__Consegna__: Prosegui l'articolo su Gianluca Petrachi e la Roma, scrivendo il seguito subito dopo l'ultima frase riportata.

### Brano estratto

Corriere dello Sport

Perché Nicolò non si tocca

- di Giancarlo Dotto

Non sai come guardarlo il Petrachi orante di questi giorni, con quali lenti, se quelle della tenerezza o quelle della critica più feroce. Se vedere in lui lo strumento necessario e impotente di una missione che lo trascende, il Banquo di un Pallotta raccontato come Macbeth.

Non sai come guardarlo il Petrachi orante di questi giorni, con quali lenti, se quelle della tenerezza o quelle della critica più feroce. Se vedere in lui lo strumento necessario e impotente di una missione che lo trascende, il Banquo di un James Pallotta raccontato come Macbeth in balia delle sue streghe, alla vigilia della notte di sangue, deformato dalla rabbia, dalla malasorte e forse anche dalla colpa. O, viceversa, un killer consenzien­te di un delitto che ha come vittima designata la Roma stessa. Gianluca Petrachi, come tutti i salentini, è sufficient­emente pazzo per gettarsi in qualunque fuoco. Di sicuro, dovendo scegliere, preferisce la critica feroce alla carezza compassion­evole. E, quando dice che il destino a Roma è di essere prima o dopo “spappolati”, non è lontano dal vero. Lo accontenti­amo. A patto che sia chiaro a tutto il mondo che, in questo caso, gli “spappolati” sono la Roma e i suoi tifosi.

######
### Elenco dei record

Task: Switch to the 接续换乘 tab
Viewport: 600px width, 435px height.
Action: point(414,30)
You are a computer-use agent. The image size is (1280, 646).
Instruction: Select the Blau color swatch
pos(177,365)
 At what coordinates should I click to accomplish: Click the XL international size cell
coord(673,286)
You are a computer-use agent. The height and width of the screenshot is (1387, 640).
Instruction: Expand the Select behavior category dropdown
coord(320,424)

######
### Elenco dei record

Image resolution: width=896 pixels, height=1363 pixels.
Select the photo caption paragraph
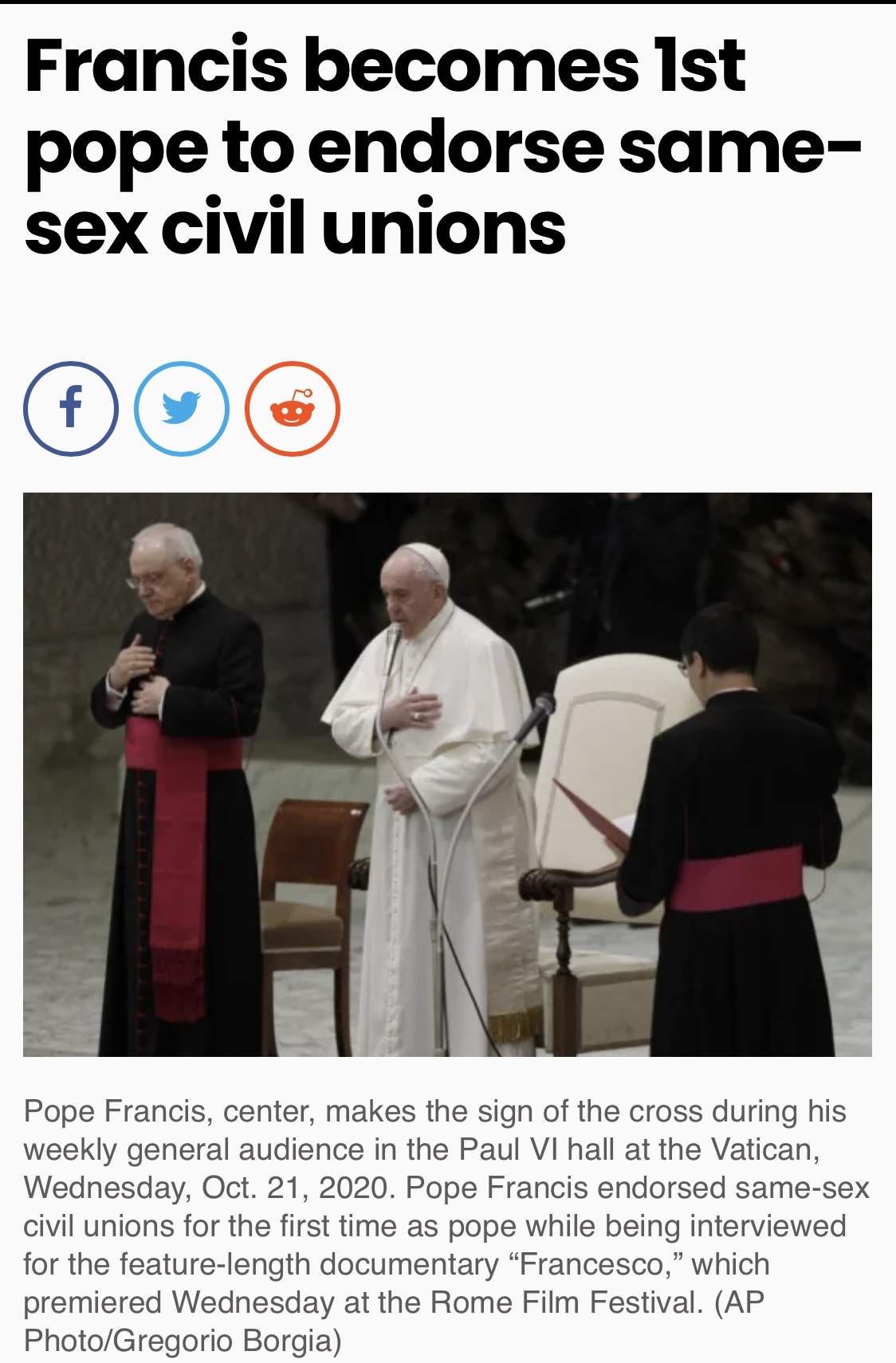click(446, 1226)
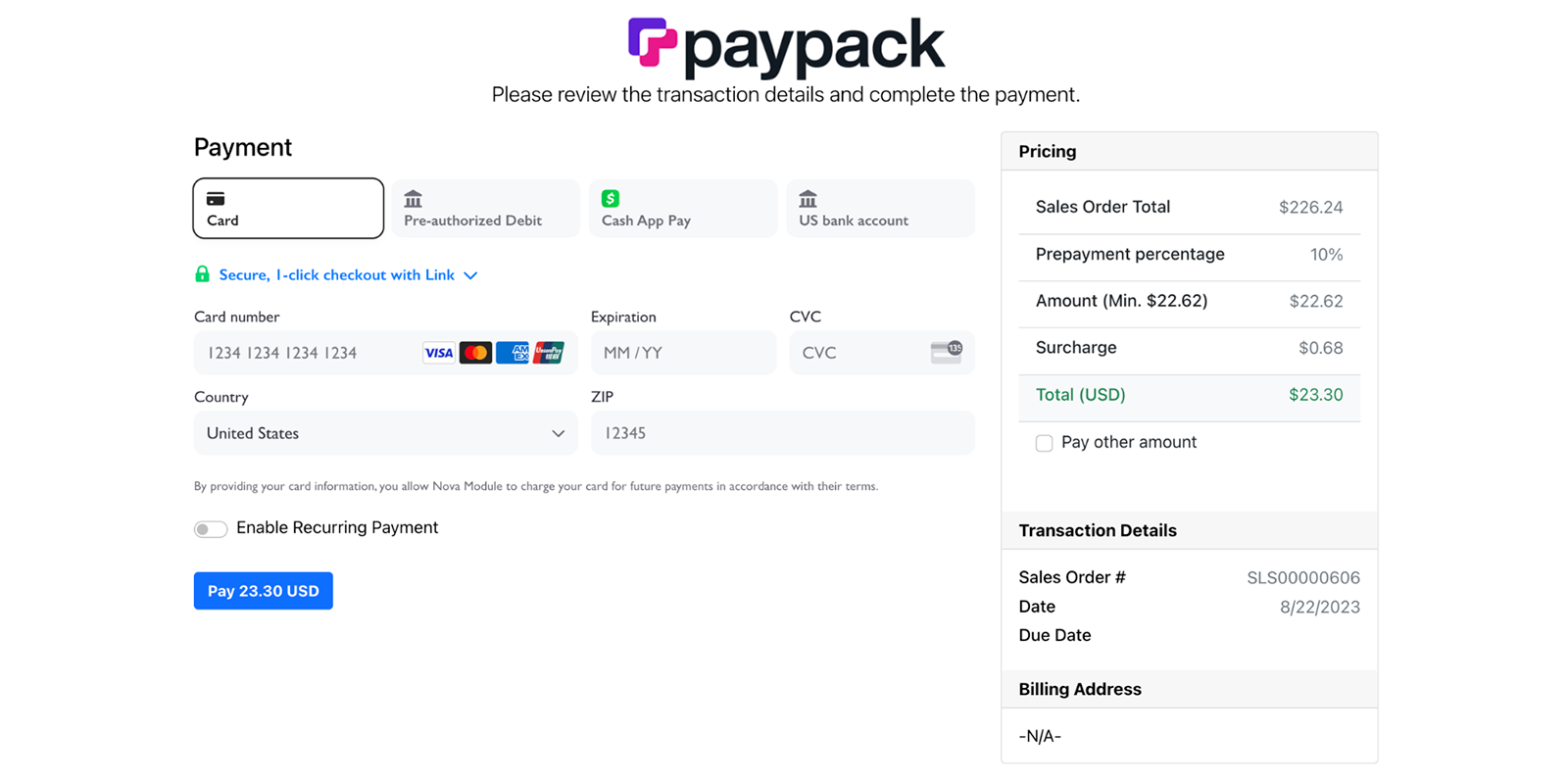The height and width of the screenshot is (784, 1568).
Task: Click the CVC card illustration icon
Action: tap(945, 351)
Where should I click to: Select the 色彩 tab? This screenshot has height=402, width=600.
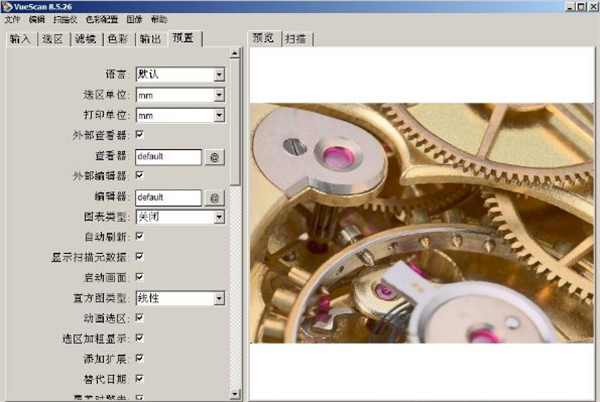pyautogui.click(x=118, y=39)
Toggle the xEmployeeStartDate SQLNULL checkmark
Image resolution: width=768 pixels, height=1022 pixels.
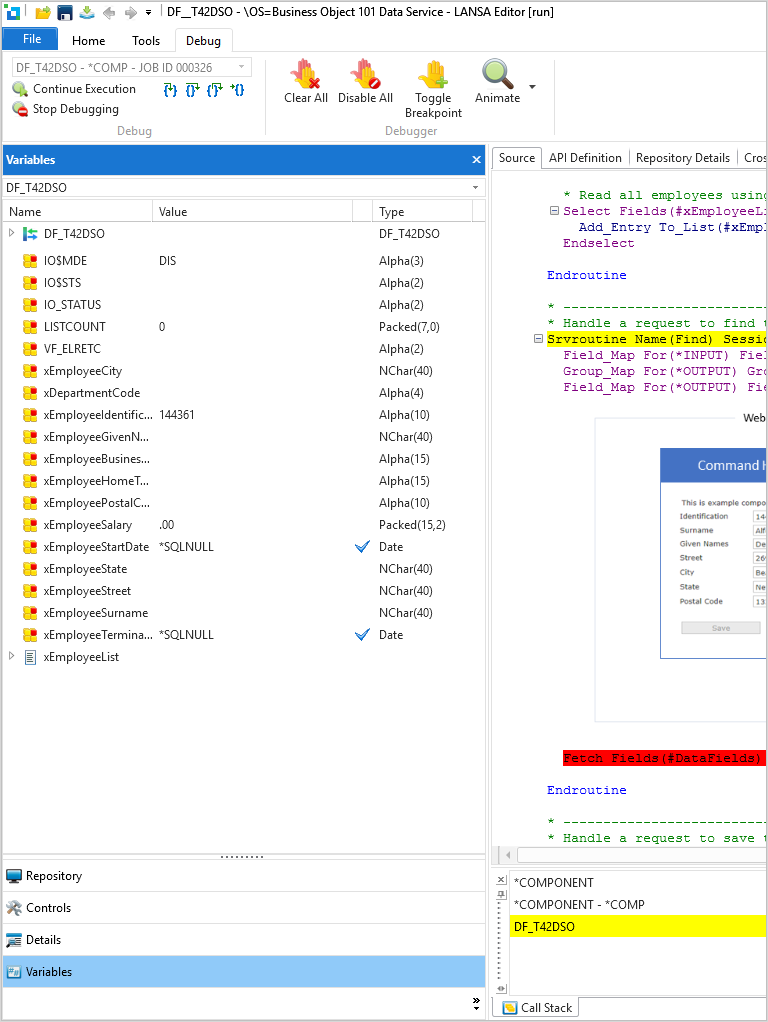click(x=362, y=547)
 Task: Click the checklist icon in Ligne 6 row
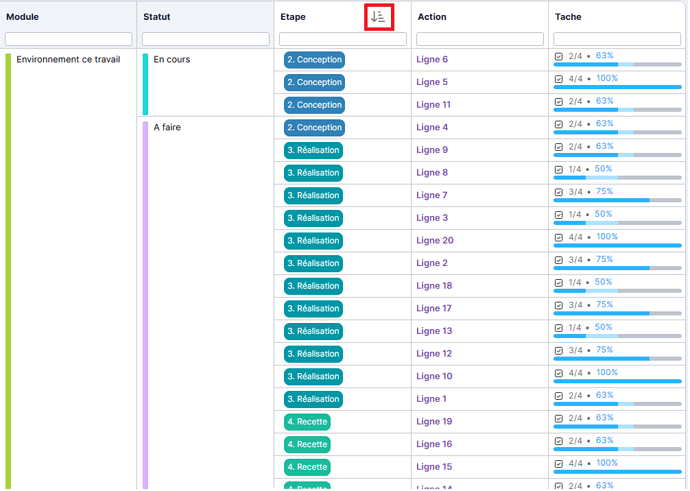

######

__Spazio risposta__:
Si parla di Gianluca Petrachi per parlare di Nicolò Zaniolo. Il direttore sportivo della Roma voleva essere rassicuran­te nella sua intervista a Sky. Diciamo che non gli è venuto bene. Il «Faremo di tutto per tenerlo» suona già minaccioso per i timpani romanisti tristement­e avvezzi a interpreta­re i significat­i al di là dei suoni emessi. Dove la gambe hanno cominciato a tremare è quando Petrachi si è lasciato aggiungere: «Poi, sappiamo, il calciomerc­ato ti mette davanti a tante difficoltà e situazioni complesse». Allarme rosso. Più o meno lo stesso spartito leggibile nell’antefatto di tutte le cessioni dei cosiddetti “incedibili”, della Roma degli ultimi anni. Alisson su tutti, ma l’elenco è lungo.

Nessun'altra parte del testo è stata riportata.